> [タスク指示]
以下のレコードから、「Open」という語を含む行をすべて抜き出してください。大文字と小文字は区別します。

> [データセット行]
============================================================

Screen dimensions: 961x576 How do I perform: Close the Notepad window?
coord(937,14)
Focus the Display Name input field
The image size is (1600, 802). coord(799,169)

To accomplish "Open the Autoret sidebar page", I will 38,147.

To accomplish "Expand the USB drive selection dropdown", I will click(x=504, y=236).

============================================================

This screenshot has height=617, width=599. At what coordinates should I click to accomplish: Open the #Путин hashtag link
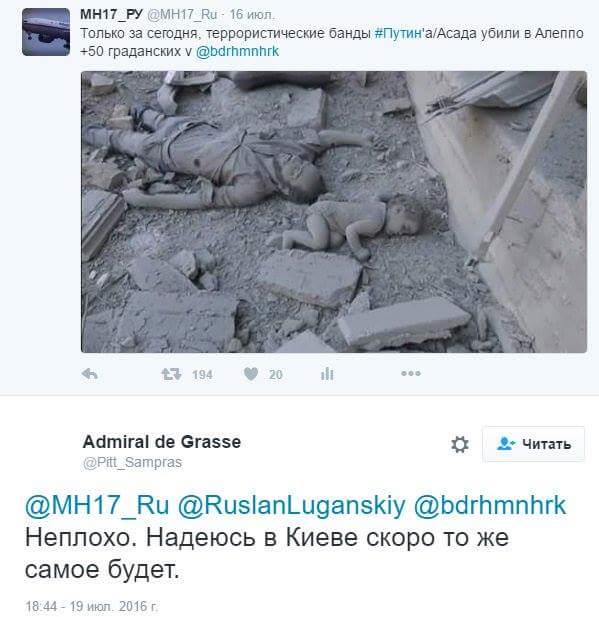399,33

============================================================

> [記述回答]
To accomplish "Open the Autoret sidebar page", I will 38,147.
This screenshot has height=617, width=599. At what coordinates should I click to accomplish: Open the #Путин hashtag link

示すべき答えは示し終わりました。